*PROBLEM REQUIREMENTS*. Where does the word "button" appear in the data? Copy every line that holds it.

Saved data entries
++++++++++++++++++++
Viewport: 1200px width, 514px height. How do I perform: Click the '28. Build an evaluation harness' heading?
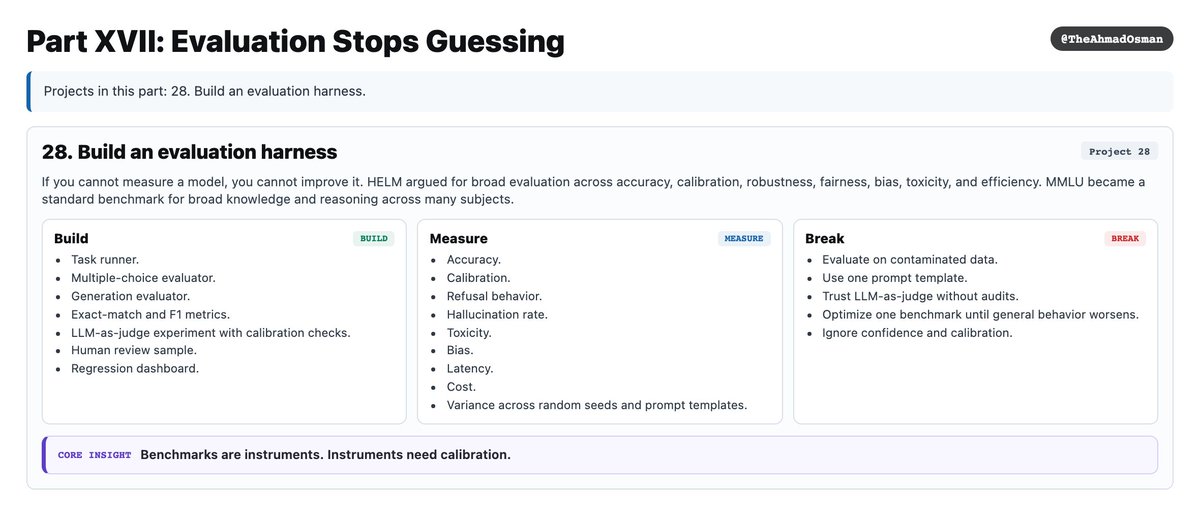pos(190,152)
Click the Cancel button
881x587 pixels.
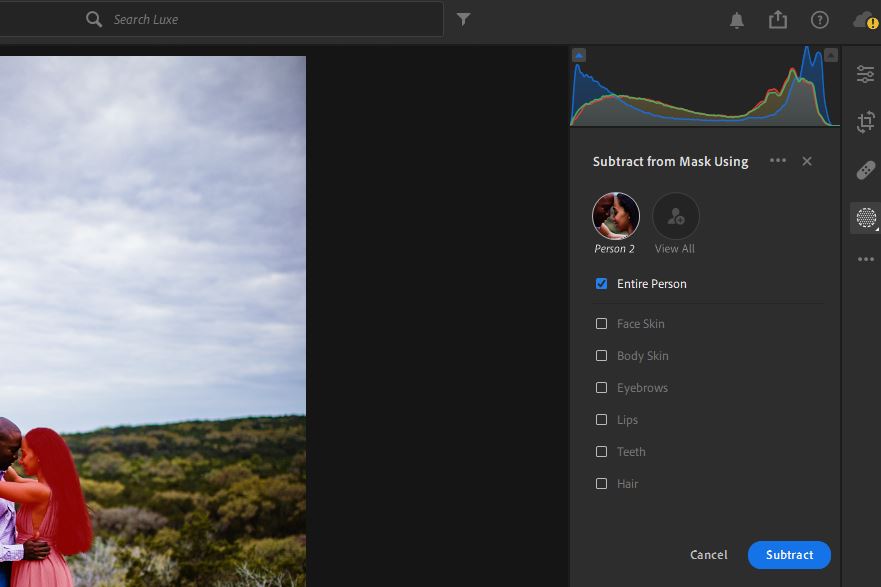pos(709,555)
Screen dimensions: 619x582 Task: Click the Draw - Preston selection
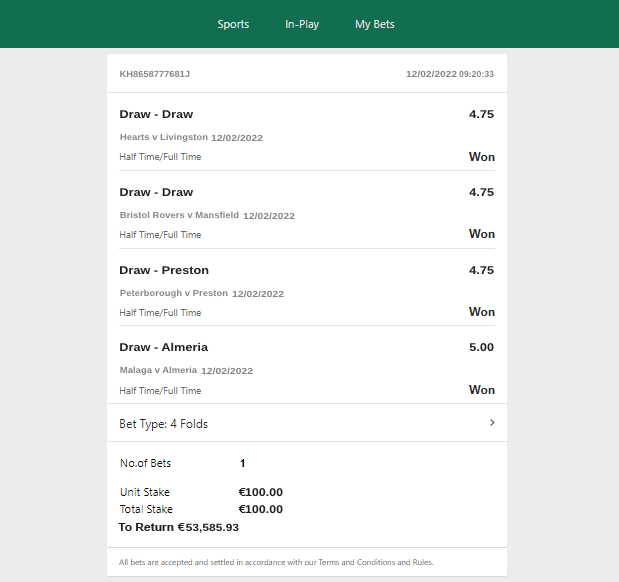[x=164, y=270]
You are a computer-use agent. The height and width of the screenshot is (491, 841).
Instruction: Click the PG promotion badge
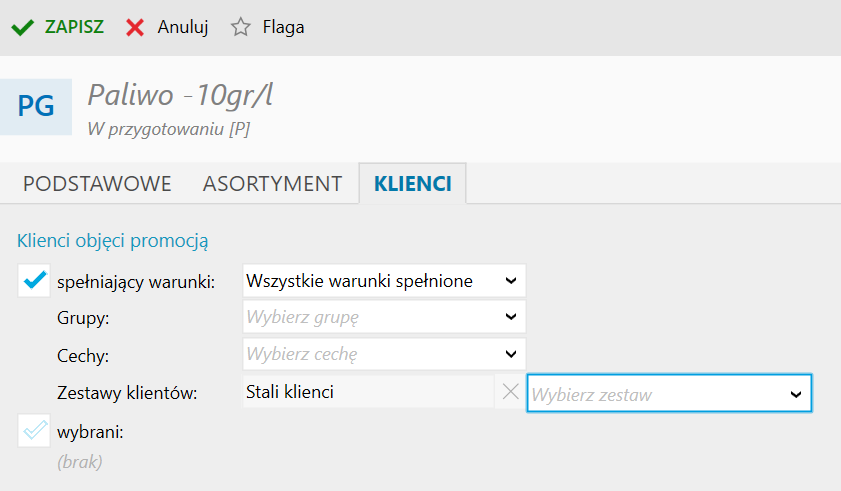point(36,106)
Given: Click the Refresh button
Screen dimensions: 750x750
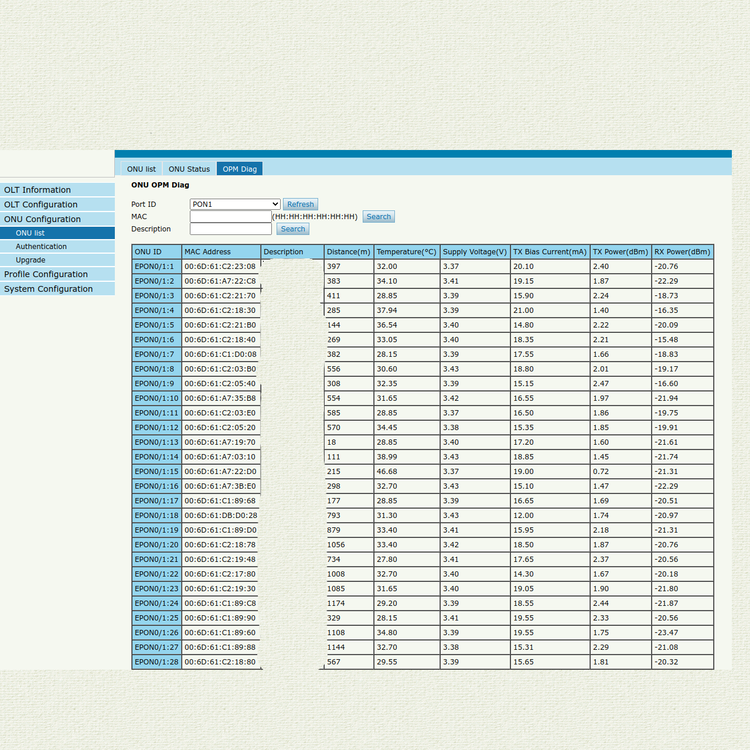Looking at the screenshot, I should tap(300, 204).
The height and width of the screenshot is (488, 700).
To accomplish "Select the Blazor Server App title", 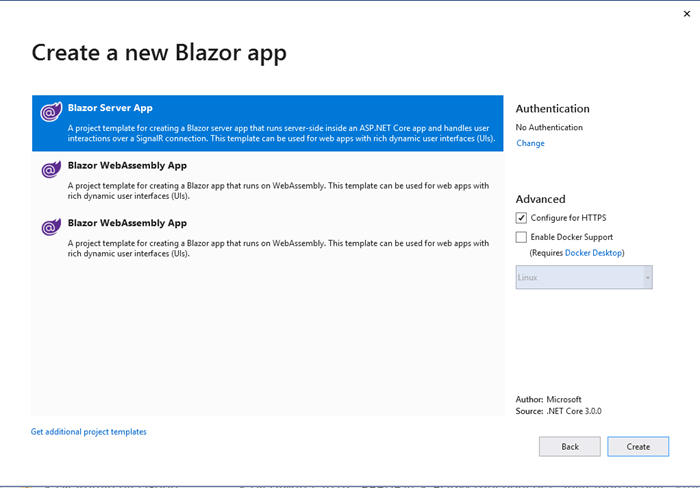I will pos(110,108).
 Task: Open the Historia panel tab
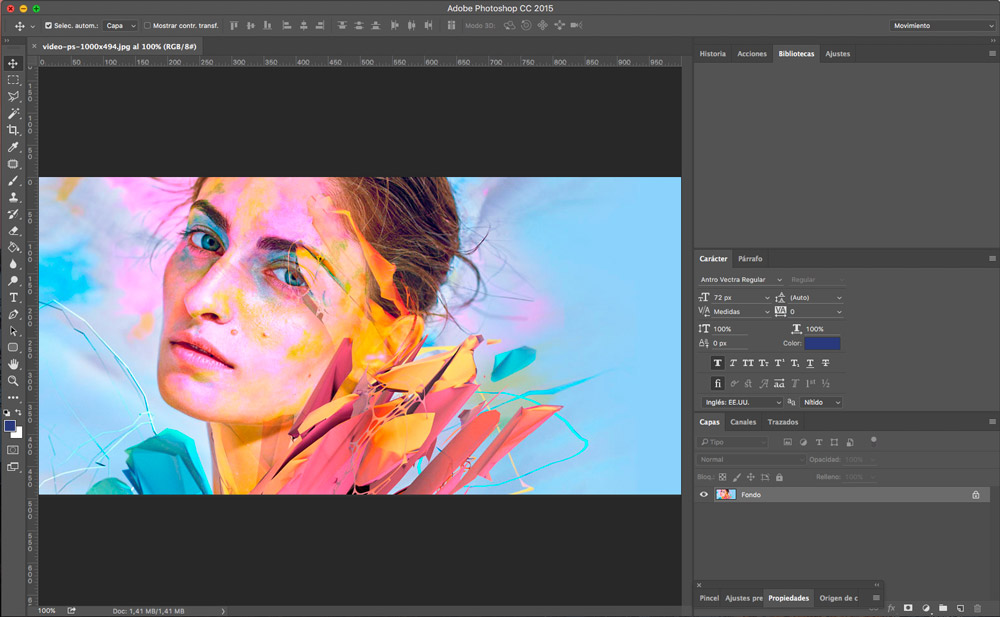pos(713,54)
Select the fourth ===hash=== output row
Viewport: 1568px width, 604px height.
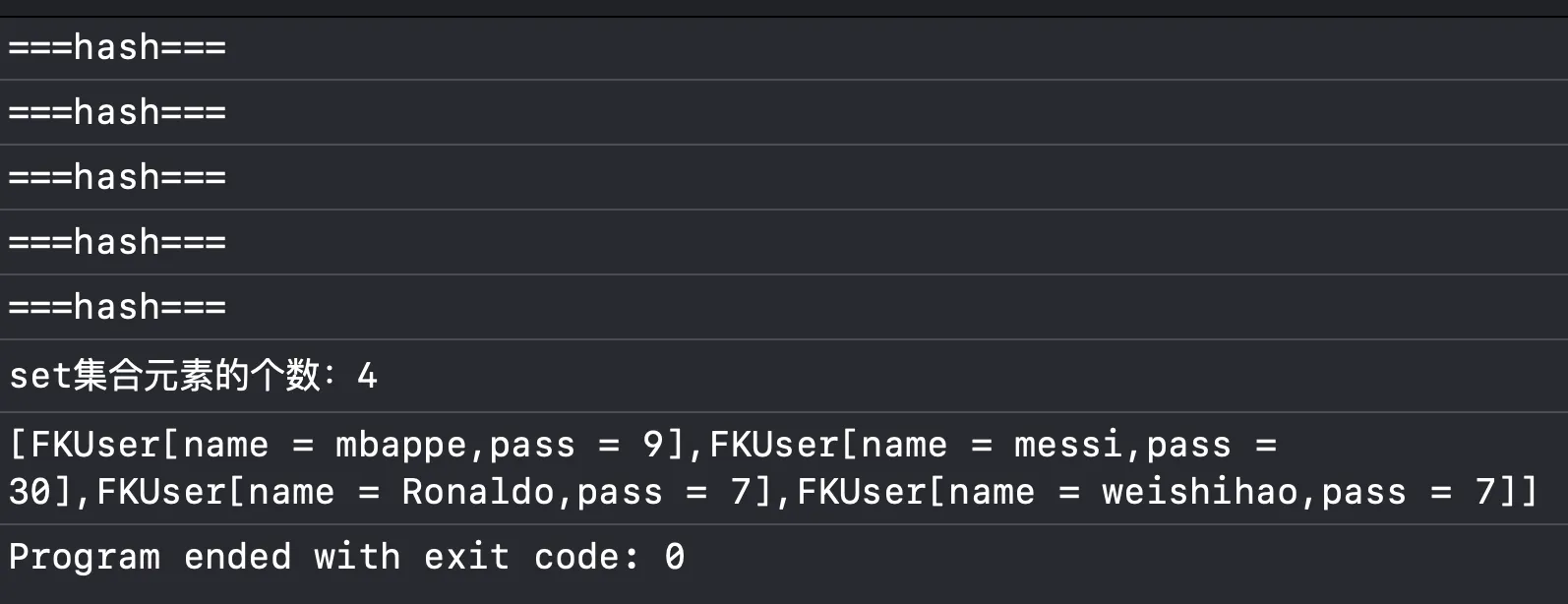click(784, 242)
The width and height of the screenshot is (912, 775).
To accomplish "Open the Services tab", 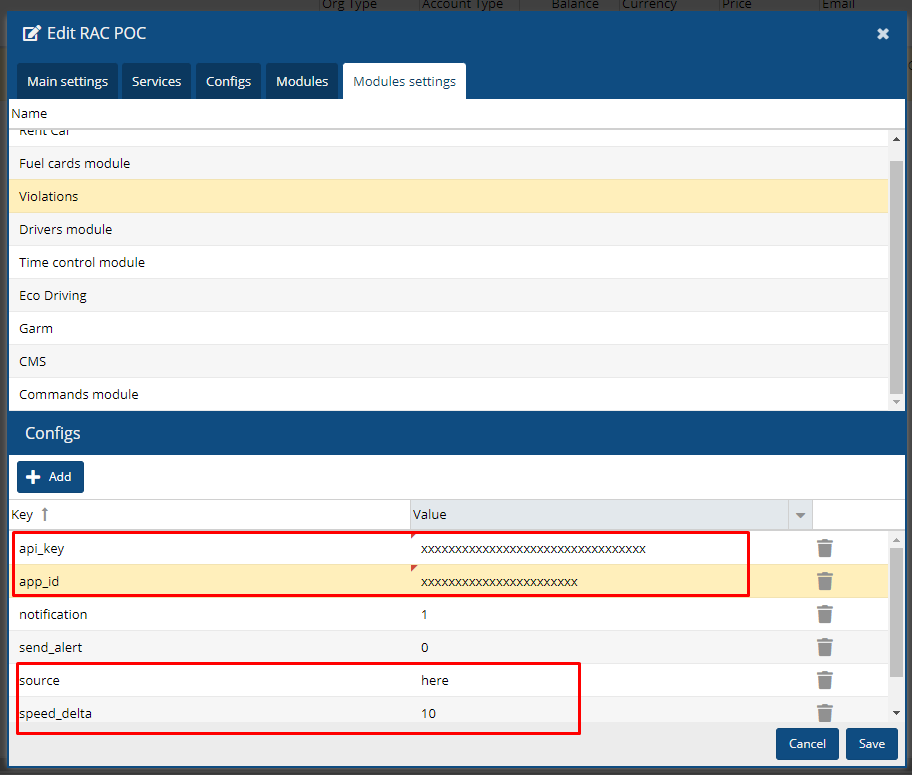I will (157, 82).
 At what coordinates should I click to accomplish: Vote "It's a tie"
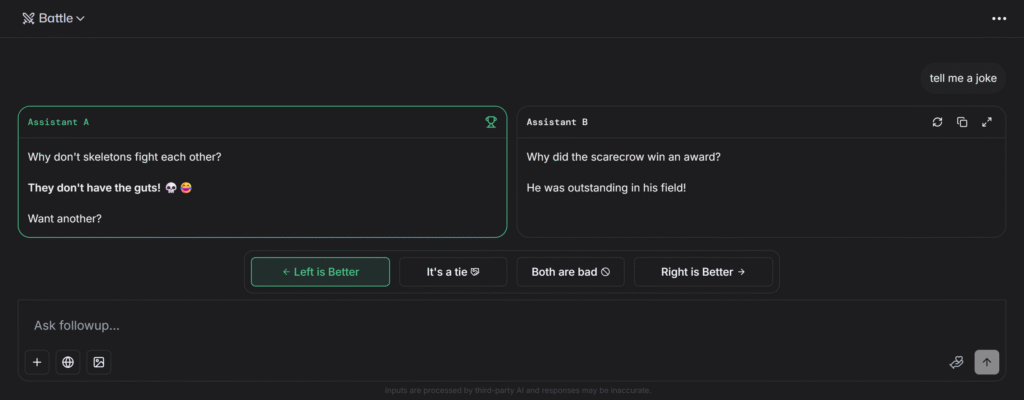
++++++++++++++++++++
*THE ANSWER*.
Click the Cancel button
Given: Click the Refresh button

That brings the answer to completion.